== WORK REQUIRED ==
Search the records for the word "Show". Copy every line where it appears.

== RECORDS FOR THIS EXERCISE ==
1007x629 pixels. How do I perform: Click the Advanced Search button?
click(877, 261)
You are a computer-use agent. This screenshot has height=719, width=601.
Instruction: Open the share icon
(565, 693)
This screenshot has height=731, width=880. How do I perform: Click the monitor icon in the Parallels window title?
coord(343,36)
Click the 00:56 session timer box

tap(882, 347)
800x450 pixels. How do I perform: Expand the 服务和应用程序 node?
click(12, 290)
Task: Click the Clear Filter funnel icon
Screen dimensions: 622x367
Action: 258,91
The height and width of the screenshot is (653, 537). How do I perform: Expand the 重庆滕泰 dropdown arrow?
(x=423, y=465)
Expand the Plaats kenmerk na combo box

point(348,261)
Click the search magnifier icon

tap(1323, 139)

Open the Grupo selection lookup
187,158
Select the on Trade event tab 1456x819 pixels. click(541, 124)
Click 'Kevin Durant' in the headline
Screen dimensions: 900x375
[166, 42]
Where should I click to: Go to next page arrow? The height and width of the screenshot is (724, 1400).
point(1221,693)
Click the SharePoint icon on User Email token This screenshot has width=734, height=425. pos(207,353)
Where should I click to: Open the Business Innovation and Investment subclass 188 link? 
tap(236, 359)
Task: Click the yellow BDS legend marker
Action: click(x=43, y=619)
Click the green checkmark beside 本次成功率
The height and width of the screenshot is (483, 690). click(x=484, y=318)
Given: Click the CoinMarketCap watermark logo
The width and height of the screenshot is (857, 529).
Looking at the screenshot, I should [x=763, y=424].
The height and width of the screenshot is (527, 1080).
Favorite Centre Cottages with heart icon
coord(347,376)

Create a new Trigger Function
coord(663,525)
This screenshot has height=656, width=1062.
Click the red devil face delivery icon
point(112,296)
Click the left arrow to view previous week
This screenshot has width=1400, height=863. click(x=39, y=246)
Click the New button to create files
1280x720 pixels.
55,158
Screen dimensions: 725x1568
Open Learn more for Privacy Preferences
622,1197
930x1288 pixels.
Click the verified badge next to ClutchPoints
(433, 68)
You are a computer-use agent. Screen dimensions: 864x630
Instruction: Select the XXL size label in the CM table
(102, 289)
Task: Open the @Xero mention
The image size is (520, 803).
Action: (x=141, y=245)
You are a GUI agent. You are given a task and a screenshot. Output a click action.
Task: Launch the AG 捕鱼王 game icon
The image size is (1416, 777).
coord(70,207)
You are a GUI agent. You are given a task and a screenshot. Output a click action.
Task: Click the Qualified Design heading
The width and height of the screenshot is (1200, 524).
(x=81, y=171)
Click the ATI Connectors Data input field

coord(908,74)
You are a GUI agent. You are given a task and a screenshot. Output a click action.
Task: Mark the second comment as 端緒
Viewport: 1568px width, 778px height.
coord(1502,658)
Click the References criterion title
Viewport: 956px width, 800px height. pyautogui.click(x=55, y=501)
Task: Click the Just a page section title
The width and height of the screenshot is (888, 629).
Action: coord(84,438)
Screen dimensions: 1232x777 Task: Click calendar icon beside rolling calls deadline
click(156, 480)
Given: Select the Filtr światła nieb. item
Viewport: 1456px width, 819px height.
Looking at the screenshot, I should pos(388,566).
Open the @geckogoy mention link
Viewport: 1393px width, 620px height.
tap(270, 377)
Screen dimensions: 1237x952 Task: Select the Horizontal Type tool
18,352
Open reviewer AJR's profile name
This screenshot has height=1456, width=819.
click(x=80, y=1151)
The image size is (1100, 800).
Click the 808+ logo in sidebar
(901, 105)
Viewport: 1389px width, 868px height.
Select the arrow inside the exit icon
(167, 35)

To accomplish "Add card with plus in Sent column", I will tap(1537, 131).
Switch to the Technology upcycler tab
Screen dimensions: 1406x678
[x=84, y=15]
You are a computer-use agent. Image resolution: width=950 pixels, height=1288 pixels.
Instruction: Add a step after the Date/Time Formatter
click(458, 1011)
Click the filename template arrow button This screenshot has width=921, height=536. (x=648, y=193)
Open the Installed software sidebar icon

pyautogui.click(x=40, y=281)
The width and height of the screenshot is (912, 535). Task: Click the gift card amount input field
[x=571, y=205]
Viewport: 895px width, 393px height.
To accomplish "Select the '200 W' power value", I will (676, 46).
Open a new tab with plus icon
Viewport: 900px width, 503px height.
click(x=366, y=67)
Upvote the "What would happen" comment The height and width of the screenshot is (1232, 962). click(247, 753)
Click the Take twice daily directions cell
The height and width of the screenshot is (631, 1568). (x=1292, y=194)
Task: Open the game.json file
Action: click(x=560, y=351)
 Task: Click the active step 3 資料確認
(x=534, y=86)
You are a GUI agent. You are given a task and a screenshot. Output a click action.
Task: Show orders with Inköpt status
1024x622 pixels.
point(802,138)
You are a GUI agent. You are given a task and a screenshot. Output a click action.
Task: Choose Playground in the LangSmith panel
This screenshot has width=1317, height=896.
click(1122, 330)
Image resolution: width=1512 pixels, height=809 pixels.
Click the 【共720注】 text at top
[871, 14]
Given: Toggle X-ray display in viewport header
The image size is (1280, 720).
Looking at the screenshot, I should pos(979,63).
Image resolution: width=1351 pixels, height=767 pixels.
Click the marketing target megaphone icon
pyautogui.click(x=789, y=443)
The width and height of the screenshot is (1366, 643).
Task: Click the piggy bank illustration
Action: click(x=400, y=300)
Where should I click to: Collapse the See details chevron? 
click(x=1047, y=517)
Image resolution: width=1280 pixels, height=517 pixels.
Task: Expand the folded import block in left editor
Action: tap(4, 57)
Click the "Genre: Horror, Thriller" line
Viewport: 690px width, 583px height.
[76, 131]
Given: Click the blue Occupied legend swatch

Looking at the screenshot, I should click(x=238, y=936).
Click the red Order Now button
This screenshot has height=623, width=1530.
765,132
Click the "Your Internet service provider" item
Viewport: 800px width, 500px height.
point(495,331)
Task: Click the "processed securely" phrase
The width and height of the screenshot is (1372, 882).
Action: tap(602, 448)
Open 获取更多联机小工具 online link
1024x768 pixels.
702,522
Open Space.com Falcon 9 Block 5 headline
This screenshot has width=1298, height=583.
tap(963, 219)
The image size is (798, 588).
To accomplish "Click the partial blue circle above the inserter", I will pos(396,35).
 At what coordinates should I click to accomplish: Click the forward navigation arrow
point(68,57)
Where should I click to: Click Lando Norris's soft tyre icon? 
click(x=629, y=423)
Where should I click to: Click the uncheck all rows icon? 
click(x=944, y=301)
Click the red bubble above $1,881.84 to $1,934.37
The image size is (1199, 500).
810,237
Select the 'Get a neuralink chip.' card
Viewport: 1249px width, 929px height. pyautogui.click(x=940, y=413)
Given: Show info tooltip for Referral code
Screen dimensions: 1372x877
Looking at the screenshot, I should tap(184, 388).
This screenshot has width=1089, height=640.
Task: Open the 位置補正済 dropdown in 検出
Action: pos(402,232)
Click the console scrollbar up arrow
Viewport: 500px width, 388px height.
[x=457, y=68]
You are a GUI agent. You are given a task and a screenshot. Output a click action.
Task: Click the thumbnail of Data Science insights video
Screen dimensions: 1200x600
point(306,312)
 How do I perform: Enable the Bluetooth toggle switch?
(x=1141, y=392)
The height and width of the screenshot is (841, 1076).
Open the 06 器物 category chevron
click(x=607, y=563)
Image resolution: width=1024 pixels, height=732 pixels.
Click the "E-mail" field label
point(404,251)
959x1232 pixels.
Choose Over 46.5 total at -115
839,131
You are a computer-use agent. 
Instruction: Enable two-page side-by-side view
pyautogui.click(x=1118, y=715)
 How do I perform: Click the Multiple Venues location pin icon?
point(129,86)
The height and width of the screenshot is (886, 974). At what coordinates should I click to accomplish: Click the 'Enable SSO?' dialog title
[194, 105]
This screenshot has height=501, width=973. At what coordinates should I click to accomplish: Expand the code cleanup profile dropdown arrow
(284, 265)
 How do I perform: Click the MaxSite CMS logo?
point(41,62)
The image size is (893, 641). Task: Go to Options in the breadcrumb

== EXERCISE RESPONSE ==
Task: Show orders with Inköpt status
Given: Show info tooltip for Referral code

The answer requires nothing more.